Spiral by Sven Geier

Our project took a back seat in 2009 and the site sat dormant for many months. Life gets in the way, as they say.

April brought us back to the table, with a previous WordPress (WP) reinstall overwriting the custom theme. So we begin again.

First, a bit of housekeeping.

WP was upgraded to the latest build v2.9.2. Four plugins were upgraded. The “WordPress Automatic Upgrade” plugin was removed, since an automatic upgrade function is built-in since WPv2.8 .

24 fictional Users created by bots and held in moderation for approval were deleted.

From there, the site theme had to be rebuilt entirely. The layout is a custom design based on the extensible  Tarski framework. The reinstall mentioned earlier wiped out the custom styles and page configurations with Tarskiv2.5.  With a new release, the theme was upgraded to v2.6 to begin the custom layout rebuild.

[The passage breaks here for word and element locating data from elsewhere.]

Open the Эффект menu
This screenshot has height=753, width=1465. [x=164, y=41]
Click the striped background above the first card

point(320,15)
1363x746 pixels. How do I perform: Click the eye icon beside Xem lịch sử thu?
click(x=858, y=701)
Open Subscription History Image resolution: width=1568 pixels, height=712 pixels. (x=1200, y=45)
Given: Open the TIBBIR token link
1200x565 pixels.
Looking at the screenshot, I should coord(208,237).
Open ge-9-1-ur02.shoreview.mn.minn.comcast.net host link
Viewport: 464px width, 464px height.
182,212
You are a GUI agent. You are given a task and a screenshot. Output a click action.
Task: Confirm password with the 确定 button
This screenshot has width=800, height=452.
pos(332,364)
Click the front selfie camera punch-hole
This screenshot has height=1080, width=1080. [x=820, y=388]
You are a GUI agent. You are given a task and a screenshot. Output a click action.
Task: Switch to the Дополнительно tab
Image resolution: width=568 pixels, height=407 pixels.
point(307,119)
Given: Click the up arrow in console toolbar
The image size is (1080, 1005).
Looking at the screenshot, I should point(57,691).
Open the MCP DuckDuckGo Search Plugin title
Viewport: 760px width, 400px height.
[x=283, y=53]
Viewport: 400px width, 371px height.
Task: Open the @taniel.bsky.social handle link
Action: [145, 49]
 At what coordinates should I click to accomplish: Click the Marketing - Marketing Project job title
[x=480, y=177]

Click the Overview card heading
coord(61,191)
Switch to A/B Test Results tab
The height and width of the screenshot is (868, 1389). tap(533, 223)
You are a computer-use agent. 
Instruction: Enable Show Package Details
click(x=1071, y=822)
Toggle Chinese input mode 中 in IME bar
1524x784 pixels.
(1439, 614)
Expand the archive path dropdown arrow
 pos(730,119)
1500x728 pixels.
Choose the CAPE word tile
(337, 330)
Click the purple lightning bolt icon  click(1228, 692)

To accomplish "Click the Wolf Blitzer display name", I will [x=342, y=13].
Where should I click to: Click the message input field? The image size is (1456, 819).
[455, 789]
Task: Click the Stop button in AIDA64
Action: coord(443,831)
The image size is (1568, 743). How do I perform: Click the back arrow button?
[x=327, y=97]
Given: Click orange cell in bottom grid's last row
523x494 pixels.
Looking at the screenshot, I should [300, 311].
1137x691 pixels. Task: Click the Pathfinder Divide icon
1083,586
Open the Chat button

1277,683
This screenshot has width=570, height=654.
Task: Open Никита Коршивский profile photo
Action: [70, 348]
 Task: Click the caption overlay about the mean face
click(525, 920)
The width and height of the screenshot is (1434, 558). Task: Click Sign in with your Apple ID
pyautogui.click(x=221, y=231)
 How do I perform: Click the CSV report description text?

After searching many old CD’s from the months surrounding the original work back in August 2008, it became apparent that backup files for the final custom design were nonexistent.

Only the custom image files and screen shots could be found to work with. Fortunately, the custom work for the The Next Generation of Sitebuilding (TNG) installation we used to create the genealogy portion of the site remained intact, so some elements of the layout were easier to deduce from that part of the site, including dimensions, color scheme and typography.

The custom style sheet was rewritten from scratch. All posts and pages were missing and had to be recreated. Navigational links were rebuilt. Much left to do, but new beginnings aren’t always a bad thing.